A. Record review of the Quality Assessment Process Improvement (QAPI) committee meeting minutes revealed no
documentation of a verbal consent waiver presented in the quality committee meeting in September or October 2021.

B. On 11/09/2021 at 11:43 am during interview with S(Staff)3 (Director of Operations) confirmed that the verbal consent waiver was not addressed in the QAPI or Governing Body Committee Meeting.

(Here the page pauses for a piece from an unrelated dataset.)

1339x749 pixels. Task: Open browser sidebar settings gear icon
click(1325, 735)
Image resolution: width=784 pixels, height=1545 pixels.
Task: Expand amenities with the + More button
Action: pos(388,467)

DISCHARGE PLANNING PROGRAM REVIEW

Tag No.: A0803

Based on record review and interview the facility failed to ensure that discharge plans are responsive to the patients post-discharge needs when discharged home for 1 (P(Patient)#3 out of 10 patient records reviewed. This failed practice is likely to cause patients to be discharged without the proper instructions to care for the patient at home.

Findings are:

A. Record review of P(Patient)#3 medical chart revealed, on 9/15/2021 at time of discharge the patient did not receive instructions on what to do in case of an emergency or who to contact if the patient had complications while at home.

B. On 11/09/2021 at 3:00 pm during interview with S(Staff)#1, confirmed that the facility uses five different computer systems and programs that causes inconsistencies in the discharge process.